昨今のトレンドであるAI(人工知能)だが、その仕組みを本当に理解している人はどれだけいるだろうか。機械学習やニューラルネットワーク、ディープラーニングといった概念をそれぞれきちんと区別できているだろうか。

4月22日に開催した第114回IT Search+スペシャルセミナーでは、GoogleのDeveloper Relationsチームで主にDesign SprintやMaterial Design周りのコミュニケーションを担当する鈴木拓生氏が登壇。「Googleの開発者向け機械学習ツールを知ろう ~TensorFlow からML Kitまで」と題し、AIや機械学習、ディープラーニングなどの仕組みと概念を改めて解説すると共に、開発者向け機械学習フレームワークである「TensorFlow」や「ML Kit」について紹介した。

AIの基本用語と仕組みをおさらい!

鈴木氏は講演冒頭、「AI」や「機械学習」、「ディープラーニング」といった言葉の意味するところから語り始めた。いずれもトレンドワードではあるものの、しっかりと意味を理解して使い分けている人は意外と少ない。

鈴木氏によると、AIとは「賢いITをつくる技術」のことで、機械学習とはそのなかの手法の1つであり、「データから”賢さ”を得るための技術」だという。さらに、ニューラルネットワークは「機械学習のアルゴリズム」の1つであり、その1つとしてディープラーニングという「深い階層を持つニューラルネットワーク」が存在する。

Google Developer Relationsチーム Program Manager 鈴木拓生氏

以上を踏まえた上で、鈴木氏はりんごとオレンジの画像を示し、AIの基本的な仕組みを説明する。

「りんごとオレンジを見分けるルールを考えてみましょう。りんごは赤くて、オレンジはオレンジ色、という見分け方がまず考えられます。しかし、この写真に色がなかったらどうしますか? 表面がでこぼこしているとか、ヘタの有無など、色以外の判別方法が必要です」

りんごとオレンジの二者択一ならば、簡単な形状の違いで十分判別できるかもしれない。だが、「では、ここにマンゴーが加わったらどうしますか」と鈴木氏は続ける。

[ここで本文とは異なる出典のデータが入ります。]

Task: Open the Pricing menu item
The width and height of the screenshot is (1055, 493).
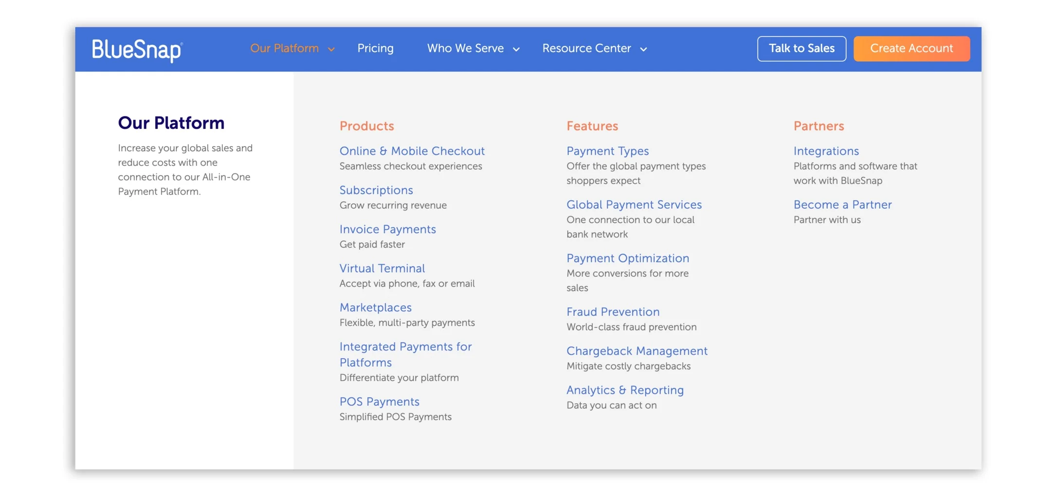Action: (x=375, y=48)
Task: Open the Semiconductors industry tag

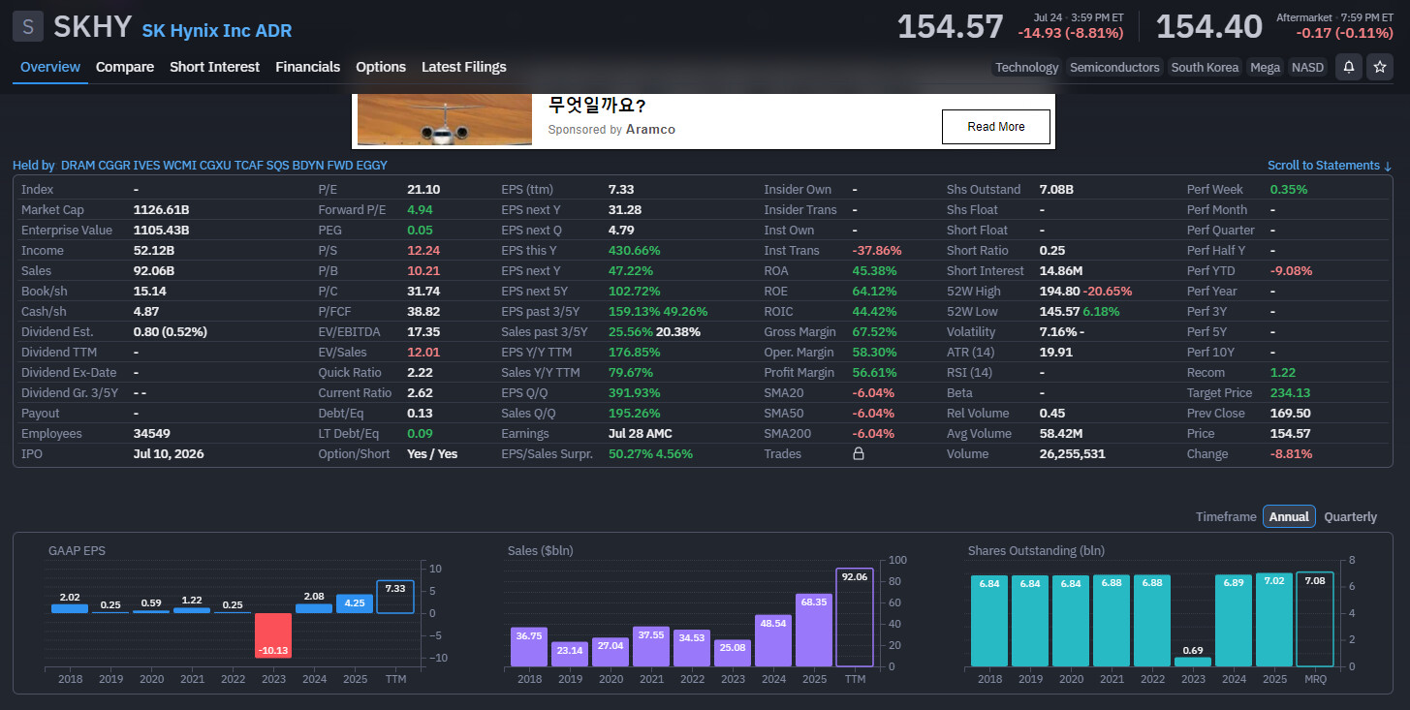Action: pos(1114,67)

「人間ならマンゴーが入ってもすぐに違いがわかります。だけど機械にとっては”もしこうなら~』という条件が多くて複雑になりすぎます」

それならば、判定基準自体を機械が自動的に学べるようにすればいいのではないか。――これが、機械学習の基本的な考え方である。

実際、猫と犬の写真データを大量に機械学習させると、初めて見る写真でもAIは何となく「犬なのか猫なのか」の判別ができるようになるという。

なかには、人間にも難しいテストもある。例えば「犬っぽいモップか、モップっぽい犬か」を画像で見分けるのは意外と難しく、間違える人も多い。そんな難問であっても99%の精度で判断できるのが、Googleが提供する画像検出API「Cloud Vision API」だという。

機械学習の3つのステップ

では具体的に機械学習のステップを見ていこう。

鈴木氏によると、機械学習のステップは3つ。お手本となる”正しいデータ”を用意して、そのなかにあるパターンを機械学習で抽出する。そうやって学習した「モデル」を分類や予測に利用するという流れである。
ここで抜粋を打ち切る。